Perhaps the danger of railroad tracks lies in their innocuousness. It is estimated that every 90 minutes a passenger vehicle collides with a train in the United States alone, and all too often newspapers feature stories about deceased drivers who either did not notice an oncoming train or thought they could beat it. Freight can travel up to 60 miles per hour. Here’s a good rule of thumb for railroad crossings: if you can see the train, then it is too late to cross. Period.
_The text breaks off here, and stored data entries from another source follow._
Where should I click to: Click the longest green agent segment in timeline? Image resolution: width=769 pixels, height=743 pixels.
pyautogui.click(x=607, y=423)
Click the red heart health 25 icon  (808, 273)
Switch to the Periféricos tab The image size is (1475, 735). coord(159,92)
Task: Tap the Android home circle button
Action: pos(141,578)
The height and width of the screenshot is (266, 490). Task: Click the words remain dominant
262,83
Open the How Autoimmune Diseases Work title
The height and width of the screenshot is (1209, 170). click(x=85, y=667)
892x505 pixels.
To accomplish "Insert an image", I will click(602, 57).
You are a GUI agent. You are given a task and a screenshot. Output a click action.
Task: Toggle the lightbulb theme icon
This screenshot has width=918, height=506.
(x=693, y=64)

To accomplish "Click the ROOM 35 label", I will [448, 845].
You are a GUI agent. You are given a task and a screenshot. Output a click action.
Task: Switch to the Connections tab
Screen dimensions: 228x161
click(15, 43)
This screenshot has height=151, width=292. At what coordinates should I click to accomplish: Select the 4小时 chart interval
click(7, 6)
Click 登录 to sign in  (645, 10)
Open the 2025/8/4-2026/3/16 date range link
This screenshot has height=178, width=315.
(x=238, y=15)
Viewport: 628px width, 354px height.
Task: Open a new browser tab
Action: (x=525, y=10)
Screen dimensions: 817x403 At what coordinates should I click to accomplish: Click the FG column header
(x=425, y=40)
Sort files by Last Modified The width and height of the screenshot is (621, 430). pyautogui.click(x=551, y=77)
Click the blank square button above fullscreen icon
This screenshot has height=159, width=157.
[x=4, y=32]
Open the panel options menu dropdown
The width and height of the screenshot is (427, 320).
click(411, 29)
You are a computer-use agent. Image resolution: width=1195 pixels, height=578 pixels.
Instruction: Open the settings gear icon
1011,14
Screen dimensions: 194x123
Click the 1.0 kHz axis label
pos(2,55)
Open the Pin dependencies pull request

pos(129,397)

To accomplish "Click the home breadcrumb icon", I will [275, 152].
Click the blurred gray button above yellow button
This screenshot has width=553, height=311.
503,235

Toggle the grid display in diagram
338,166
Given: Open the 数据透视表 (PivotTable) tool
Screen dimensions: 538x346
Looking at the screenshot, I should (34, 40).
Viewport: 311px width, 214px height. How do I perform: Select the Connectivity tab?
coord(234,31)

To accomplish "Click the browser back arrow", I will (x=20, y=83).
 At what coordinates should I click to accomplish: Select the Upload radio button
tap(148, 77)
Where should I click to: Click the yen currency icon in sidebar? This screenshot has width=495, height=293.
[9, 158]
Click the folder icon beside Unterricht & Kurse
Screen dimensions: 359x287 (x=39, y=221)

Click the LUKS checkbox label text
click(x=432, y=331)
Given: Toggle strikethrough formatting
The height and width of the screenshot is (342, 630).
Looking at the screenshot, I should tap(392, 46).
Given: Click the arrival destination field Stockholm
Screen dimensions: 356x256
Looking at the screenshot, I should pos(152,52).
Often, though, the problem is not that a driver tries to race the train – it’s that he (or she) does not even realize it is approaching. To avoid this problem, the USA Federal Railroad Administration and highway authorities in each state mark crossing with a variety of warnings. The most frequently used crossings feature flashing lights, ringing bells, and gates. In most instances, train conductors must sound their horn as they approach; these crossings, as most of us have learned while driving home from work, are difficult to miss. Less heavily used crossings have only the flashings lights. For the least-traveled crossings, the only warning is a white sign in the shape of an ‘x’ with the words ‘railroad crossing’ written on it. Especially on dark, empty highways, these signals are easy to overlook. Check out this site for examples of these signs.

Train crashes are almost always deadly, but they are easy to avoid. First, listen for the bells and horns that signify an oncoming train. Second, do not try and race a train across the railroad tracks; no matter how long the train may be, the saved time doesn’t justify the risk. Third, and most importantly, be attentive. Keep an eye out for train tracks, and you should be fine.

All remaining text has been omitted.